Status: Complete, but being edited.

Straighten Your Ties / Book 1

Edge

Wake up I’m calling you
Get up they’re mocking you!
I thought that you were the ones who would make it all on your own
-Eye Alaska – I Knew You’d Never Fly

I don’t know what happened to me during all those months. I sort of wasn’t myself. I didn’t have anything to look forward to or even really do. I just lived and didn’t care. I’d come to school crabby that I hadn’t gotten enough sleep. I’d yell at people at lunch or whack people with binders if they got in my way. Everyone still laughed at me. I still hated it. I ignored Miss Evans and didn’t talk to her at all. Not even Spider-Man 3 got me excited. I was writing more disturbing stories than ever. I started blogging my pissed off thoughts more and more, and then less and less. I forgot about the blog for a while. Life was total shit. I didn’t think much of anyone or anything. I didn’t care about anything at all. Ever. I even stopped talking to Greg every day. At the end of the day, I’d lock myself in my room, do my homework, and just sit in my office chair doing nothing. It sounds totally unrealistic to be sad and depressed for nearly four months, but it hit me in waves. This wasn’t all at once.
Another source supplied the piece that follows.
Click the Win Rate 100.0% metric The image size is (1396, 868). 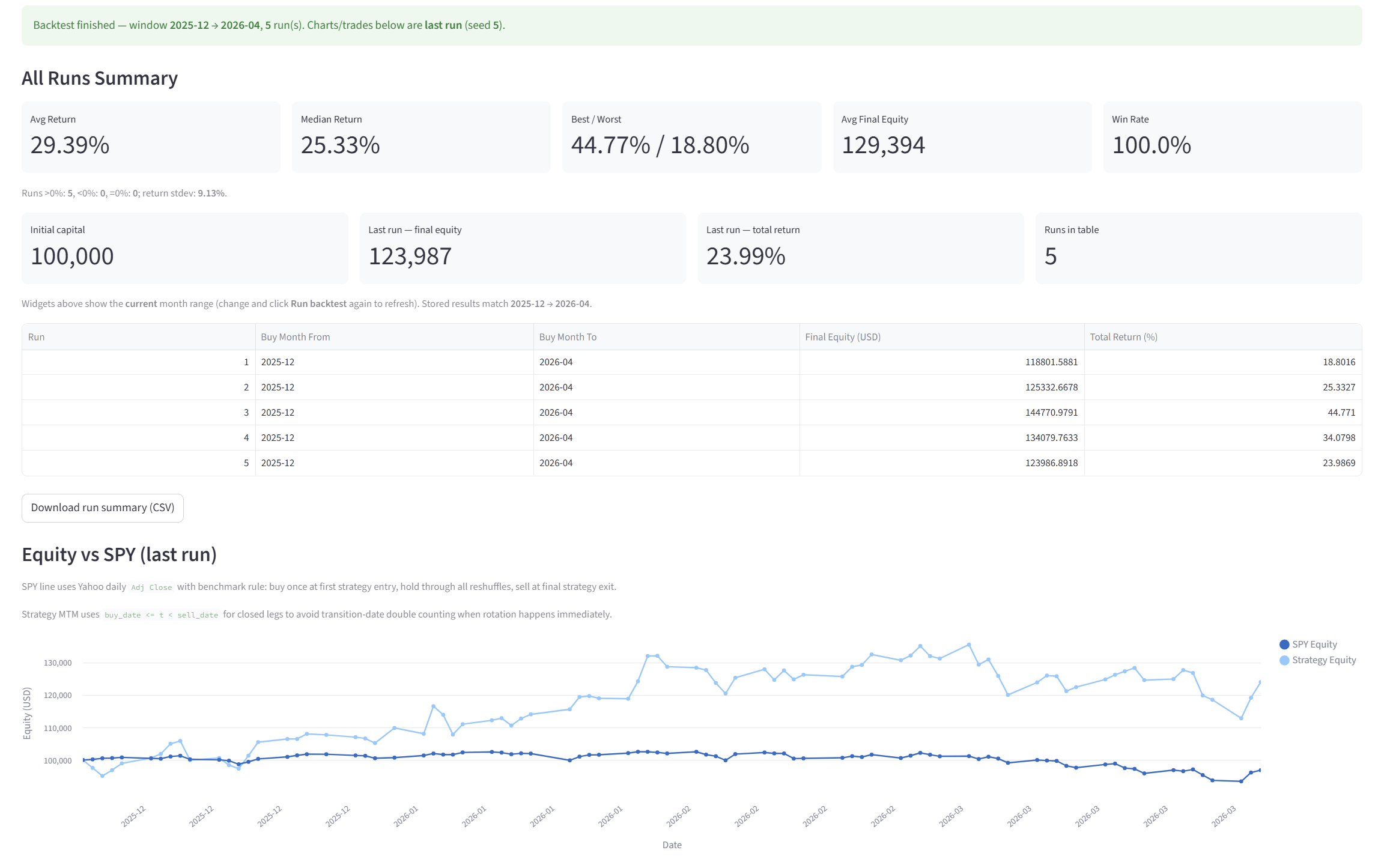coord(1152,145)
My birthday prolonged the depression. I was happy for a few weeks, up until I had to write an analysis on Julius Caesar. I could care less about English during that time too. Just my own writing. I still got hundreds on my creative writing assignments. Those sort of things got happy for a few days. March break was good too. I spent two weeks in Italy, and I forgot about my life back home. Sure, I had gone on the school trip with Mme. O-C, but I had Jason and Cole to take my mind off things. I liked that. We stayed up every night just talking about the stupidest things. Then it hit me. School was starting again. This was going to kill me.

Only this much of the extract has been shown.